• **Task material**
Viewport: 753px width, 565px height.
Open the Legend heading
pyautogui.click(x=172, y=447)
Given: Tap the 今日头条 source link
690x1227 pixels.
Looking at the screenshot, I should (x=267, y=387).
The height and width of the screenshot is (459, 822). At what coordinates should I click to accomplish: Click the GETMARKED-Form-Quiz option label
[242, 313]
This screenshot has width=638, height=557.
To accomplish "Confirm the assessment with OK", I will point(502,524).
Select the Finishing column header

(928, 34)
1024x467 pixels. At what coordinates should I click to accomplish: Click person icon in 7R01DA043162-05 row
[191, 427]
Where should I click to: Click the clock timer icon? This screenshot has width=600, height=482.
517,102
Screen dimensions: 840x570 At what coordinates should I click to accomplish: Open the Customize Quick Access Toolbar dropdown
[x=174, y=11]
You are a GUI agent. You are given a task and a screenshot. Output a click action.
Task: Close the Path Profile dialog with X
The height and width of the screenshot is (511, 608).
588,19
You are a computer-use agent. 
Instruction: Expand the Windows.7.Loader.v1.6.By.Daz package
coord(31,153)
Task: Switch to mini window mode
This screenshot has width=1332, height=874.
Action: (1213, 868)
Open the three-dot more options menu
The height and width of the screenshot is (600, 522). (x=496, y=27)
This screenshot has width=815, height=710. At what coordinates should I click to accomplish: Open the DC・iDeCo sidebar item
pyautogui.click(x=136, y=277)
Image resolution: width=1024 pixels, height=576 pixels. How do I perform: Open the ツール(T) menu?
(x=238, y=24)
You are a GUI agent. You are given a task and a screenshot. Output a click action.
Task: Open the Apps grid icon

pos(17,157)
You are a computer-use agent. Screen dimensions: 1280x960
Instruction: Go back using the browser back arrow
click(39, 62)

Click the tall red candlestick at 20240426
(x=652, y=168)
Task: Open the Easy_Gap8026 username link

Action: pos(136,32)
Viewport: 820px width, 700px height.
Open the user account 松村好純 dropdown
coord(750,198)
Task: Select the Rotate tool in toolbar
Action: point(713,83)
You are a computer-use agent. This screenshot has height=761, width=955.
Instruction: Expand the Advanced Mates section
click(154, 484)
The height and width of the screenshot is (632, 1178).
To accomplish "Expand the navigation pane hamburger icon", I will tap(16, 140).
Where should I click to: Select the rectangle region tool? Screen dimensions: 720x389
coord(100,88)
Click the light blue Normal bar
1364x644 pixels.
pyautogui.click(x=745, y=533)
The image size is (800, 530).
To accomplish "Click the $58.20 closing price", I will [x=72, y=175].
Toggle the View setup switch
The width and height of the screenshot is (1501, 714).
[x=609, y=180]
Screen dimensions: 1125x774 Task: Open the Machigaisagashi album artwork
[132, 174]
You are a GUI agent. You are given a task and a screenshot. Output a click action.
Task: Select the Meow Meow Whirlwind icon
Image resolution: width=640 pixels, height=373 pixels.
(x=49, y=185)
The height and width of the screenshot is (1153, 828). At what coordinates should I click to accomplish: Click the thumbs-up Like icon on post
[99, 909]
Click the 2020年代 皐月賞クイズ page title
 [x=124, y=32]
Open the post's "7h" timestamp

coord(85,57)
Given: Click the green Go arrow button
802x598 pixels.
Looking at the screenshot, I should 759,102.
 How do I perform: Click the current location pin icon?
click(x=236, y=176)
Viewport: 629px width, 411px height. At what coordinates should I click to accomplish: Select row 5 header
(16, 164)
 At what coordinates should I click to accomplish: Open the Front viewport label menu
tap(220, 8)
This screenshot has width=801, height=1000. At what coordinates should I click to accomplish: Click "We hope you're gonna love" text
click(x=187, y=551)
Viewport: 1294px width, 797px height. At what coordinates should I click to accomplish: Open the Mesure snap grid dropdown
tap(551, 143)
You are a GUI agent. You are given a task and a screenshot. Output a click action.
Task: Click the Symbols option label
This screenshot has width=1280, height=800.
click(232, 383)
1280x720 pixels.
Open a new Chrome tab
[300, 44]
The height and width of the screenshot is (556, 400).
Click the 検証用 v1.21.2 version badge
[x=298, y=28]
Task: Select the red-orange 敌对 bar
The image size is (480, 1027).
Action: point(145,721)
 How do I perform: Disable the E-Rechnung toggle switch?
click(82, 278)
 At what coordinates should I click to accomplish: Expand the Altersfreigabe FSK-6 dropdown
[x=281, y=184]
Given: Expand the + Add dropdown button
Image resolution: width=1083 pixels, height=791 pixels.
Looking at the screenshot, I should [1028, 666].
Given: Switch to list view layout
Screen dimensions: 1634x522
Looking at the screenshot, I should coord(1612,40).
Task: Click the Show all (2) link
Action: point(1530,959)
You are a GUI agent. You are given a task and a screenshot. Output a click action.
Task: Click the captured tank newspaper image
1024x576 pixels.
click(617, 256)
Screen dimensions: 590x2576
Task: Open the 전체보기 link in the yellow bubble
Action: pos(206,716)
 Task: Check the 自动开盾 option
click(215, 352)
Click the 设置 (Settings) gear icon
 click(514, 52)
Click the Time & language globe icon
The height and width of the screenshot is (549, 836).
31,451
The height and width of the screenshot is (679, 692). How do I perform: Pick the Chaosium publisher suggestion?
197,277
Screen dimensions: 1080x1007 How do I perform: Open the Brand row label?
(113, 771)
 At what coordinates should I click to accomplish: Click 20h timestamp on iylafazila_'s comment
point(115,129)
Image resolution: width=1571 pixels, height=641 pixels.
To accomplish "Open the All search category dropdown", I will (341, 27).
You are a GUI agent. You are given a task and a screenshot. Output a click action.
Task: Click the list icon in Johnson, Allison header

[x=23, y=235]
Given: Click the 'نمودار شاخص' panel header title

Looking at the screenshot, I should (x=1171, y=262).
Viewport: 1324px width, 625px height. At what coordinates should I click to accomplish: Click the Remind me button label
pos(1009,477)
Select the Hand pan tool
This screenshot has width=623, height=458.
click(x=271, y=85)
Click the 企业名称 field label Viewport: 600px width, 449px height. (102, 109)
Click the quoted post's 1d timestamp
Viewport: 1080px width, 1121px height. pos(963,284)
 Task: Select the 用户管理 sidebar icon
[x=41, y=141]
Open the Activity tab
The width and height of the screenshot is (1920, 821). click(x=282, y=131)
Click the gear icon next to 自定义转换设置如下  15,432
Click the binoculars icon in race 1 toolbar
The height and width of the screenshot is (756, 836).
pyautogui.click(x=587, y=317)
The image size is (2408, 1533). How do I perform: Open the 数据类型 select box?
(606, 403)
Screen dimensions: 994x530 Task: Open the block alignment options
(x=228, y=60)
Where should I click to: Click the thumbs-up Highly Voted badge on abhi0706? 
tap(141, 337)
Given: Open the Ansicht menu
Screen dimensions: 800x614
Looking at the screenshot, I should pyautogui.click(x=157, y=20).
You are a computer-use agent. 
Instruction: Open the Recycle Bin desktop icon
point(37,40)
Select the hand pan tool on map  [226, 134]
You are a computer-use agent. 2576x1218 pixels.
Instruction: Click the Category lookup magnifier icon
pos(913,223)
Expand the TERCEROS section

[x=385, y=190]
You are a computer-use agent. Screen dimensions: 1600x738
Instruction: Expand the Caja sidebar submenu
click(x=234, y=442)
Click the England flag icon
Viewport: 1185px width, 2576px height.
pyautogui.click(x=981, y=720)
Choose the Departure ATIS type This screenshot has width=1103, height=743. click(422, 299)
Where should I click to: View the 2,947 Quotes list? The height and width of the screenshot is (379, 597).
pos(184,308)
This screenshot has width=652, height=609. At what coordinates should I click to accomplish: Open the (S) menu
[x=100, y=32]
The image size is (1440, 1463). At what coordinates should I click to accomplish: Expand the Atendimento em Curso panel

• **Work instruction**
Copy out each record word for word.

• **Your response**
Viewport: 753px width, 565px height.
Open the Legend heading
pyautogui.click(x=172, y=447)
Given: Tap the 今日头条 source link
690x1227 pixels.
Looking at the screenshot, I should (x=267, y=387).
The height and width of the screenshot is (459, 822). At what coordinates should I click to accomplish: Click the GETMARKED-Form-Quiz option label
[242, 313]
This screenshot has width=638, height=557.
To accomplish "Confirm the assessment with OK", I will point(502,524).
Select the Finishing column header

(928, 34)
1024x467 pixels. At what coordinates should I click to accomplish: Click person icon in 7R01DA043162-05 row
[191, 427]
Where should I click to: Click the clock timer icon? This screenshot has width=600, height=482.
517,102
Screen dimensions: 840x570 At what coordinates should I click to accomplish: Open the Customize Quick Access Toolbar dropdown
[x=174, y=11]
You are a GUI agent. You are given a task and a screenshot. Output a click action.
Task: Close the Path Profile dialog with X
The height and width of the screenshot is (511, 608).
588,19
You are a computer-use agent. 
Instruction: Expand the Windows.7.Loader.v1.6.By.Daz package
coord(31,153)
Task: Switch to mini window mode
This screenshot has width=1332, height=874.
Action: (1213, 868)
Open the three-dot more options menu
The height and width of the screenshot is (600, 522). (x=496, y=27)
This screenshot has width=815, height=710. At what coordinates should I click to accomplish: Open the DC・iDeCo sidebar item
pyautogui.click(x=136, y=277)
Image resolution: width=1024 pixels, height=576 pixels. How do I perform: Open the ツール(T) menu?
(x=238, y=24)
You are a GUI agent. You are given a task and a screenshot. Output a click action.
Task: Open the Apps grid icon

pos(17,157)
You are a computer-use agent. Screen dimensions: 1280x960
Instruction: Go back using the browser back arrow
click(39, 62)

Click the tall red candlestick at 20240426
(x=652, y=168)
Task: Open the Easy_Gap8026 username link

Action: pos(136,32)
Viewport: 820px width, 700px height.
Open the user account 松村好純 dropdown
coord(750,198)
Task: Select the Rotate tool in toolbar
Action: point(713,83)
You are a computer-use agent. This screenshot has height=761, width=955.
Instruction: Expand the Advanced Mates section
click(154, 484)
The height and width of the screenshot is (632, 1178).
To accomplish "Expand the navigation pane hamburger icon", I will tap(16, 140).
Where should I click to: Select the rectangle region tool? Screen dimensions: 720x389
coord(100,88)
Click the light blue Normal bar
1364x644 pixels.
pyautogui.click(x=745, y=533)
The image size is (800, 530).
To accomplish "Click the $58.20 closing price", I will [x=72, y=175].
Toggle the View setup switch
The width and height of the screenshot is (1501, 714).
[x=609, y=180]
Screen dimensions: 1125x774 Task: Open the Machigaisagashi album artwork
[132, 174]
You are a GUI agent. You are given a task and a screenshot. Output a click action.
Task: Select the Meow Meow Whirlwind icon
Image resolution: width=640 pixels, height=373 pixels.
(x=49, y=185)
The height and width of the screenshot is (1153, 828). At what coordinates should I click to accomplish: Click the thumbs-up Like icon on post
[99, 909]
Click the 2020年代 皐月賞クイズ page title
 [x=124, y=32]
Open the post's "7h" timestamp

coord(85,57)
Given: Click the green Go arrow button
802x598 pixels.
Looking at the screenshot, I should 759,102.
 How do I perform: Click the current location pin icon?
click(x=236, y=176)
Viewport: 629px width, 411px height. At what coordinates should I click to accomplish: Select row 5 header
(16, 164)
 At what coordinates should I click to accomplish: Open the Front viewport label menu
tap(220, 8)
This screenshot has width=801, height=1000. At what coordinates should I click to accomplish: Click "We hope you're gonna love" text
click(x=187, y=551)
Viewport: 1294px width, 797px height. At what coordinates should I click to accomplish: Open the Mesure snap grid dropdown
tap(551, 143)
You are a GUI agent. You are given a task and a screenshot. Output a click action.
Task: Click the Symbols option label
This screenshot has width=1280, height=800.
click(232, 383)
1280x720 pixels.
Open a new Chrome tab
[300, 44]
The height and width of the screenshot is (556, 400).
Click the 検証用 v1.21.2 version badge
[x=298, y=28]
Task: Select the red-orange 敌对 bar
The image size is (480, 1027).
Action: point(145,721)
 How do I perform: Disable the E-Rechnung toggle switch?
click(82, 278)
 At what coordinates should I click to accomplish: Expand the Altersfreigabe FSK-6 dropdown
[x=281, y=184]
Given: Expand the + Add dropdown button
Image resolution: width=1083 pixels, height=791 pixels.
Looking at the screenshot, I should [1028, 666].
Given: Switch to list view layout
Screen dimensions: 1634x522
Looking at the screenshot, I should coord(1612,40).
Task: Click the Show all (2) link
Action: point(1530,959)
You are a GUI agent. You are given a task and a screenshot. Output a click action.
Task: Click the captured tank newspaper image
1024x576 pixels.
click(617, 256)
Screen dimensions: 590x2576
Task: Open the 전체보기 link in the yellow bubble
Action: pos(206,716)
 Task: Check the 自动开盾 option
click(215, 352)
Click the 设置 (Settings) gear icon
 click(514, 52)
Click the Time & language globe icon
The height and width of the screenshot is (549, 836).
31,451
The height and width of the screenshot is (679, 692). How do I perform: Pick the Chaosium publisher suggestion?
197,277
Screen dimensions: 1080x1007 How do I perform: Open the Brand row label?
(113, 771)
 At what coordinates should I click to accomplish: Click 20h timestamp on iylafazila_'s comment
point(115,129)
Image resolution: width=1571 pixels, height=641 pixels.
To accomplish "Open the All search category dropdown", I will (341, 27).
You are a GUI agent. You are given a task and a screenshot. Output a click action.
Task: Click the list icon in Johnson, Allison header

[x=23, y=235]
Given: Click the 'نمودار شاخص' panel header title

Looking at the screenshot, I should (x=1171, y=262).
Viewport: 1324px width, 625px height. At what coordinates should I click to accomplish: Click the Remind me button label
pos(1009,477)
Select the Hand pan tool
This screenshot has width=623, height=458.
click(x=271, y=85)
Click the 企业名称 field label Viewport: 600px width, 449px height. (102, 109)
Click the quoted post's 1d timestamp
Viewport: 1080px width, 1121px height. pos(963,284)
 Task: Select the 用户管理 sidebar icon
[x=41, y=141]
Open the Activity tab
The width and height of the screenshot is (1920, 821). click(x=282, y=131)
Click the gear icon next to 自定义转换设置如下  15,432
Click the binoculars icon in race 1 toolbar
The height and width of the screenshot is (756, 836).
pyautogui.click(x=587, y=317)
The image size is (2408, 1533). How do I perform: Open the 数据类型 select box?
(606, 403)
Screen dimensions: 994x530 Task: Open the block alignment options
(x=228, y=60)
Where should I click to: Click the thumbs-up Highly Voted badge on abhi0706? 
tap(141, 337)
Given: Open the Ansicht menu
Screen dimensions: 800x614
Looking at the screenshot, I should pyautogui.click(x=157, y=20).
You are a computer-use agent. 
Instruction: Open the Recycle Bin desktop icon
point(37,40)
Select the hand pan tool on map  [226, 134]
You are a computer-use agent. 2576x1218 pixels.
Instruction: Click the Category lookup magnifier icon
pos(913,223)
Expand the TERCEROS section

[x=385, y=190]
You are a computer-use agent. Screen dimensions: 1600x738
Instruction: Expand the Caja sidebar submenu
click(x=234, y=442)
Click the England flag icon
Viewport: 1185px width, 2576px height.
pyautogui.click(x=981, y=720)
Choose the Departure ATIS type This screenshot has width=1103, height=743. click(422, 299)
Where should I click to: View the 2,947 Quotes list? The height and width of the screenshot is (379, 597).
pos(184,308)
This screenshot has width=652, height=609. At what coordinates should I click to accomplish: Open the (S) menu
[x=100, y=32]
The image size is (1440, 1463). At what coordinates should I click to accomplish: Expand the Atendimento em Curso panel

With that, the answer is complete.